Evangelisch-Lutherische Kirchengemeinde Altenholz

Highlight!

Es war ein ernstes Thema, mit dem sich die Stifter Konfirmanden vom 23.-25. Oktober auf ihrer Freizeit auseinandergesetzt haben: „Krieg und Frieden aus christlicher Perspektive“. Der Film „Schindlers Liste“ war der Einstieg am Freitag. Am Samstag haben wir gemeinsam in „Abgründe“ geschaut, als wir uns mit den Erfahrungen unserer Ausschwitz-Reise in 2016 auseinandergesetzt haben. „Wie können Menschen anderen Menschen so etwas antun?“ war eine Frage der 13/14 Jährigen. Nachmittags hat der Film „A short story of Moria“ uns in die Gegenwart gebracht. Thomas Schroeter berichtete, was er als Arzt Mitte September auf Lesbos mit den Geflüchteten erlebt hat. Immer wieder kamen Fragen: „Warum zerstört die griechische Küstenwache den Motor des Schlauchbootes mit den 30 Flüchtlingen? Warum ziehen sie die Verzweifelten wieder auf das offene Meer?“ Die Szene mit den aufgelösten, schreienden Kindern, die unschuldig auf den Straßen nach dem Brand dem Tränengas ausgesetzt waren, hat uns alle still werden lassen. „Was war der schlimmste Moment für Sie?“, fragten die Konfis.
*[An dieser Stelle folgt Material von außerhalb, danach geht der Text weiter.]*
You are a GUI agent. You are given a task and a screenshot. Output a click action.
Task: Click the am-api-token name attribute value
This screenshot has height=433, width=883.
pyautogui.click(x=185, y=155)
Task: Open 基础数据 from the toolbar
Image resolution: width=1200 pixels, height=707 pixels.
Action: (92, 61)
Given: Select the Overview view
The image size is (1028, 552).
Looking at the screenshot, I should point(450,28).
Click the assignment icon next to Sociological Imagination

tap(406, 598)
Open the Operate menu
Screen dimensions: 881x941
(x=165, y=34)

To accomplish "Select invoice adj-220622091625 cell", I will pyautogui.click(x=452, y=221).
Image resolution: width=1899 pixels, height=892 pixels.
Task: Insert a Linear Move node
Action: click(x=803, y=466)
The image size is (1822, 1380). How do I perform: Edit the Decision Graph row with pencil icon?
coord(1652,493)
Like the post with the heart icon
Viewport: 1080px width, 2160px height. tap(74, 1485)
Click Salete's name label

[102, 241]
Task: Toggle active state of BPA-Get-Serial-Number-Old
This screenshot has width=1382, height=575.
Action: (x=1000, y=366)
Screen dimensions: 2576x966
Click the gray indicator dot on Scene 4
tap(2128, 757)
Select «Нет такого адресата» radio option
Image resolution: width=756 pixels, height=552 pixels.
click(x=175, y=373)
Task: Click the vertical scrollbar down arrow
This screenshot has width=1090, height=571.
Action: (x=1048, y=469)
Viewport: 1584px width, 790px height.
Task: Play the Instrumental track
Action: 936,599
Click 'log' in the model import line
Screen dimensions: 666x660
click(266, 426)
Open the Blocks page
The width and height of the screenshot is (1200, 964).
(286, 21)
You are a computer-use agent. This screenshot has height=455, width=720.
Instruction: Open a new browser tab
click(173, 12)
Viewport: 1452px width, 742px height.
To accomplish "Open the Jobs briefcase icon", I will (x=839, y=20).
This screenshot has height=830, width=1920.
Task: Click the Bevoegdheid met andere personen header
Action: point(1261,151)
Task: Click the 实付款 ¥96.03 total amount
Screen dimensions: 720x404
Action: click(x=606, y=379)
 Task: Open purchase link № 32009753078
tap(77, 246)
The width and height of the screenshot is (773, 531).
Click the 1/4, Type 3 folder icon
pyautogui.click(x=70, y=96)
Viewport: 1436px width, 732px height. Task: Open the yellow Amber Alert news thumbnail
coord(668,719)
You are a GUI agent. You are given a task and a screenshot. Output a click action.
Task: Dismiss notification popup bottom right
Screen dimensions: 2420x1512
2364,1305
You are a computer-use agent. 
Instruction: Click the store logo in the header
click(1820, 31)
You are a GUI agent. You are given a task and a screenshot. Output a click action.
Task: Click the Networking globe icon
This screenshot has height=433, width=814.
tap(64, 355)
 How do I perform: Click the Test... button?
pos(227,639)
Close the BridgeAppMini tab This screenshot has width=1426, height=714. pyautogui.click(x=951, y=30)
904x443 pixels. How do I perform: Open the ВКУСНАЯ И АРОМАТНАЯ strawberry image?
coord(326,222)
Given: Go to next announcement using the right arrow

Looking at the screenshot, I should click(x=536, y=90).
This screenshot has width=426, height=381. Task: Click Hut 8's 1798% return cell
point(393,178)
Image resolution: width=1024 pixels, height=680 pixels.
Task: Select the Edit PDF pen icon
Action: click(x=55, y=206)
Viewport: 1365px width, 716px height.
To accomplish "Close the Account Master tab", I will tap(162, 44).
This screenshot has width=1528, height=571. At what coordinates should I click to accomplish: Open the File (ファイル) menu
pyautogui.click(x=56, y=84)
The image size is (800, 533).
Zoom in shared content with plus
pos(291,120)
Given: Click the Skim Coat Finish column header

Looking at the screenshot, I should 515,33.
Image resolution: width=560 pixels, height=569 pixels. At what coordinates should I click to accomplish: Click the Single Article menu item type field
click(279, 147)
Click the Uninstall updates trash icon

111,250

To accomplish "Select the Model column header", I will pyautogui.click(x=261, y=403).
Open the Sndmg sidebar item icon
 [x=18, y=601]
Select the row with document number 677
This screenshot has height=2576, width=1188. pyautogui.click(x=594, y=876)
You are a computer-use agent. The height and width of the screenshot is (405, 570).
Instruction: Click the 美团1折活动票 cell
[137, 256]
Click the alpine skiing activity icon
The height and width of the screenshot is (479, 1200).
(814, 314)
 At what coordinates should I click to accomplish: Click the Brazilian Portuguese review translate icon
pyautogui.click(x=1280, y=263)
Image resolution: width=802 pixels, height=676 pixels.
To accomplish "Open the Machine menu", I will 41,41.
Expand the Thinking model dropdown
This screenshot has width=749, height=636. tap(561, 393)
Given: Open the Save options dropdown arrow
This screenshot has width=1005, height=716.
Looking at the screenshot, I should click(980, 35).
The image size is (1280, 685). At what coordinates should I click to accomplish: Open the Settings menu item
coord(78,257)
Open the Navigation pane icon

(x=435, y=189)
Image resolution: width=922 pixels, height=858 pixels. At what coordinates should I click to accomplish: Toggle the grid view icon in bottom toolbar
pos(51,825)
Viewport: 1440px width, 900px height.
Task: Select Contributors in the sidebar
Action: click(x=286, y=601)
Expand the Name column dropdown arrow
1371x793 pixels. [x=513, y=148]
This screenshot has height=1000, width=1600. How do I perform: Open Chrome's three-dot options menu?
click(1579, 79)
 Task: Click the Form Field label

Thomas Schroeter antwortete mit bewegter Stimme.

Was sagt der christliche Glaube zu Krieg, Gewalt und Menschenrechtsverletzungen? 60 Minuten konnten die Konfis sich mit biblischen und christl.-theologischen Aussagen unter Anleitung von Linda Schiffling eine eigene Meinung als junge Christen bilden.

Und dann berichtete Peter Stüven über Neonazis, Skinheads, Antisemitismus, Ausländerfeindlichkeit, Hetze. „Ich glaube, Björn Höcke, ist doch so einer, der sogar im Parlament sitzt“, sagte ein Konfi. „War da nicht vor kurzem der Anschlag in Halle?“, ein anderer.  

Bei dieser Auseinandersetzung war es pure Entspannung, in der Ostsee zu baden, Tischtennisfußball – und immer wieder „Werwolf“ zu spielen. Und dabei unzählige Tüten Chips zu naschen. Der „Lichterpfad“ unter dem Sternenhimmel tat gut. Gelacht haben wir auch und gestaunt, als einer sein Mittagessen in 4m Höhe auf einem Baum verspeist hat.

Beeindruckend war die Gemeinschaft, der sensible Umgang untereinander. Das war ein Zusammensein junger Christen, wie sie sich Gott sicher wünscht.

Ich bin seit über 30 Jahren Pastor. Dieses Wochenende war ein Highlight, wie ich es selten erlebt habe. Dafür bin ich dankbar.

Nun bin ich gespannt, wie diese Konfirmanden den Volkstrauergottesdienst am 15. November gestalten werden. Ich freu mich drauf!